With a greater change in the smoothed amplitude-time functions in relation to the reference amplitude-time function, a greater distension or a greater deformation parameter is determined than with a smaller change in the smoothed amplitude-time functions. Accordingly, the deformation parameter directly provides a measure of the change in the natural vibration spectra in the monitoring time interval. Furthermore, a stronger noise of the unsmoothed amplitude-time functions in relation to the smoothed amplitude-time function results in a greater distension or a greater noise parameter than with a lower noise. Accordingly, the noise parameter directly provides a measure of the stochastic disorder of natural vibration spectra in the monitoring time interval.


In the optionally provided step S3, the evaluation device 50 is used to determine a multi-dimensional evaluation parameter from the noise and deformation parameters. An example of the evaluation parameter is the position in a two-dimensional evaluation field 51, as shown schematically in FIG. 4. The dimensions of the evaluation field 51 are the noise and deformation parameters. The evaluation parameter is given by the position of the current noise and deformation parameters in the evaluation field 51, and it can be displayed on a display of the monitoring apparatus 100. Step S3 is not mandatory. The noise and deformation parameters may also be used directly for determining the machine state of the wind power plant 200. Furthermore, another evaluation parameter can be used, such as a functional based on the noise and deformation parameters.


Subsequently, the current machine state of the wind power plant is determined in step S4 by subjecting the evaluation parameter to a classifying process using the classification device 60. For example, it is determined whether the current evaluation parameter falls into one of the 3 areas “Regular”, “Critical” or “Irregular” of the evaluation field 51 (see FIG. 4).


In addition to the classifying, a reliability assessment can be carried out in step S4. A reliability measure is determined, which is used, for example, to quantify the probability of error of the evaluation parameter. For example, the deviation of the error distribution of the measured machine system from the error distribution of the reference machine systems estimated according to the Kolmogorov-Smirnov method can be used as a reliability measure. The reliability measure allows appropriate measures to be taken on the wind power plant 200 in response to the detection of a critical or irregular machine state. For example, in the event of an alarm with a high probability of error, the operation of the wind power plant 200 can first be continued automatically in order to verify the current monitoring result, or an emergency shutdown of the wind power plant 200 can be provided in the event of a low probability of error.

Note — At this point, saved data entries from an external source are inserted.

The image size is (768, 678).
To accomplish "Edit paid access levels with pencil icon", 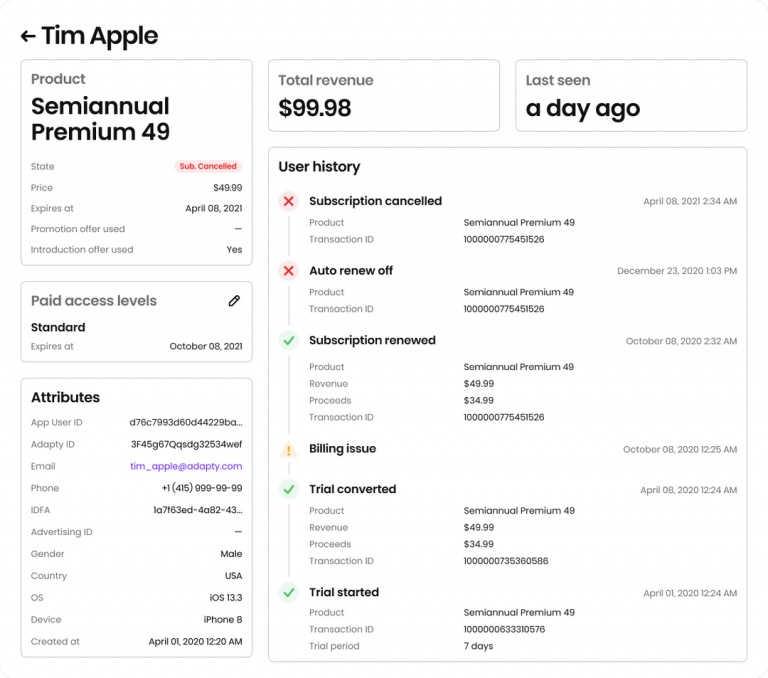I will (234, 300).
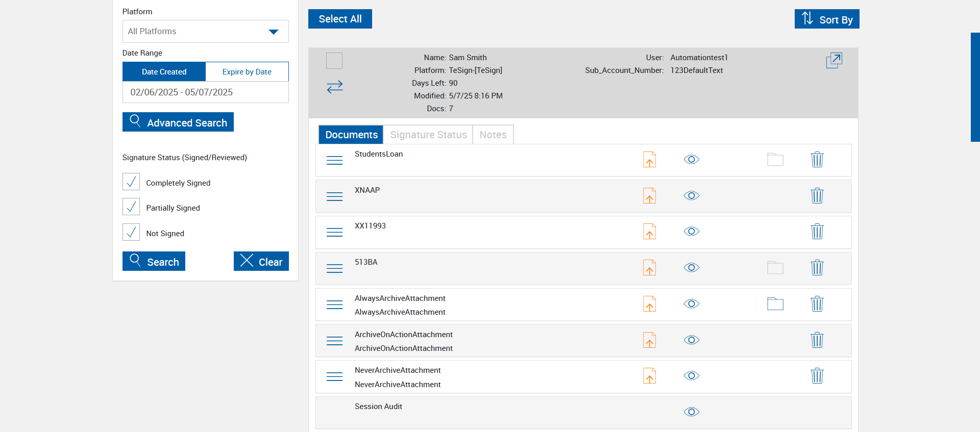Open the Sort By menu
980x432 pixels.
(826, 19)
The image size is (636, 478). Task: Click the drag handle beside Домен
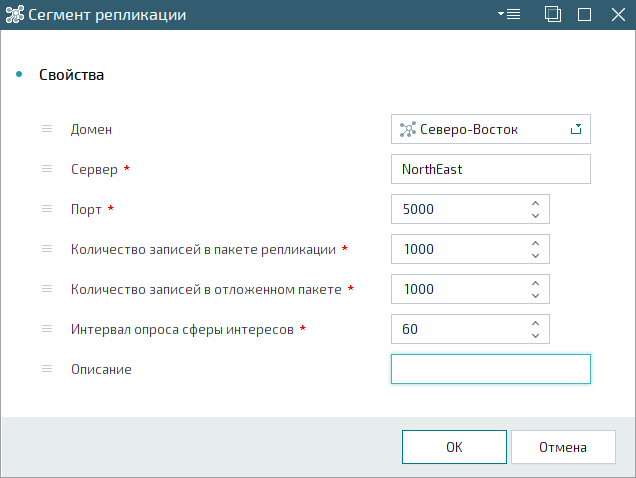coord(47,129)
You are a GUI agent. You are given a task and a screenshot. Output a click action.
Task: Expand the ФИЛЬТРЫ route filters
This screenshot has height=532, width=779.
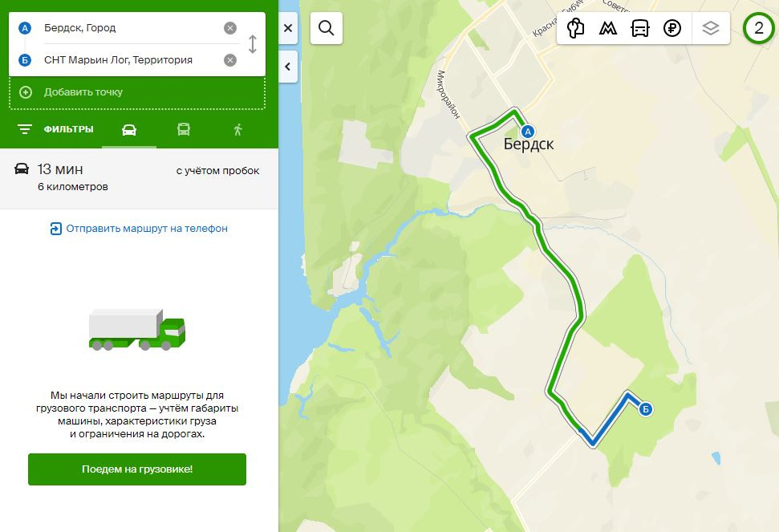click(55, 129)
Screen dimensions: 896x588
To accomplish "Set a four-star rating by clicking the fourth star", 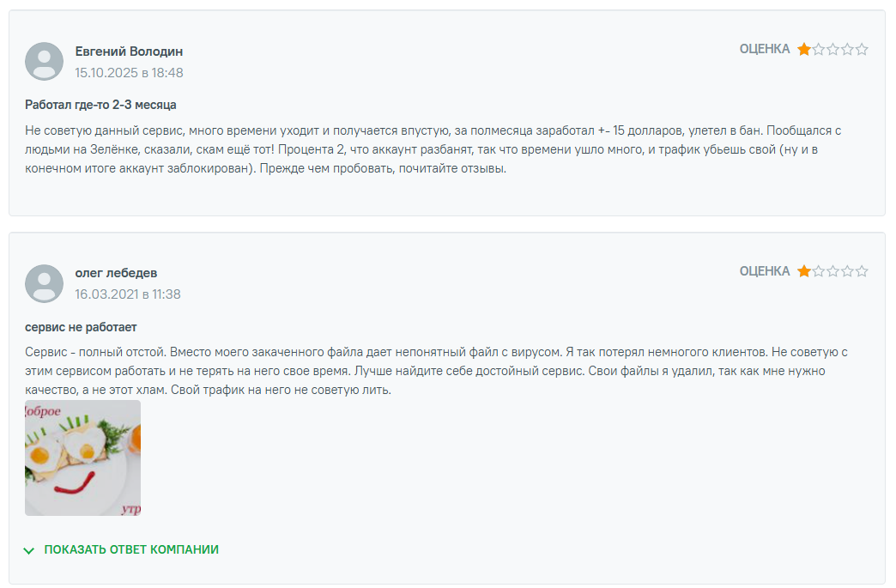I will [849, 49].
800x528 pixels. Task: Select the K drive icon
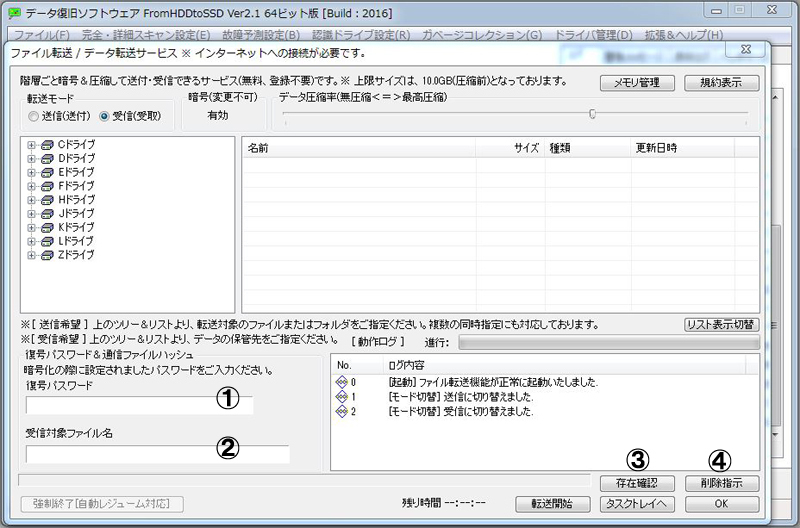pos(47,227)
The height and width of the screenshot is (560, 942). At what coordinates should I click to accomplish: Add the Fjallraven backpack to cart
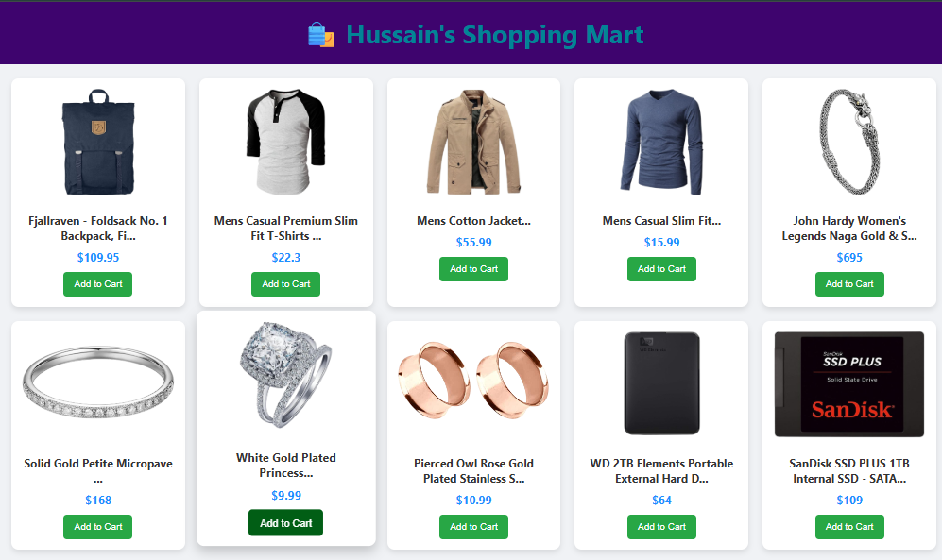pos(98,284)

If a deviation from the normal state is detected in step S5, i.e. if the evaluation parameter falls in particular into the “Critical” or “Irregular” range of the evaluation field 51, step S6 is followed by an output of the result of the determining of the machine state and an alarm with the alarm device 70. The alarm with the alarm device 70 may include various signals depending on the detected state. Subsequently, regardless of the alarm, the monitoring of the wind power plant 200 can be continued by shifting the monitoring time interval S7 and restarting the method with step S1 with the updated monitoring time interval. Alternatively, in particular in the event of an alarm-induced termination of operation of the wind power plant 200, the method can be terminated.

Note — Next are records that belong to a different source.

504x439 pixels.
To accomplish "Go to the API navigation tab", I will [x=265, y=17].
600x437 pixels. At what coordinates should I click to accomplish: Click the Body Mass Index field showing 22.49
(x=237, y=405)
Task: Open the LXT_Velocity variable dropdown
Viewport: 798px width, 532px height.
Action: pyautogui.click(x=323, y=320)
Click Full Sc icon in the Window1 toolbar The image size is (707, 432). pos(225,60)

In response to the alarm, for example, a detailed analysis of the vibration data, a change in the operating conditions of the wind power plant 200 (possibly with a shutdown) and/or maintenance of the wind power plant 200 by maintenance personnel may be provided.


Alternatively, if no deviation from the normal state is detected in step S5, i.e. if the evaluation parameter falls within the “Regular” range of the evaluation field, no alarm follows, but instead, with step S8, an output of the result of determining the machine status and a shifting of the monitoring time interval as well as the jump to step S1 with the updated monitoring time interval. Alternatively, the method can be terminated, in particular in the event of a scheduled termination of operation of the wind power plant 200.


The output of the result of determining the machine state in step S6 or S8 can, for example, be in text form or preferably in the form of a color signal. The operating history can, for example, be shown on a display of the monitoring apparatus 100 or a separate control unit of the wind power plant 200 as a continuous strip with a color code, with different colors indicating different operating states.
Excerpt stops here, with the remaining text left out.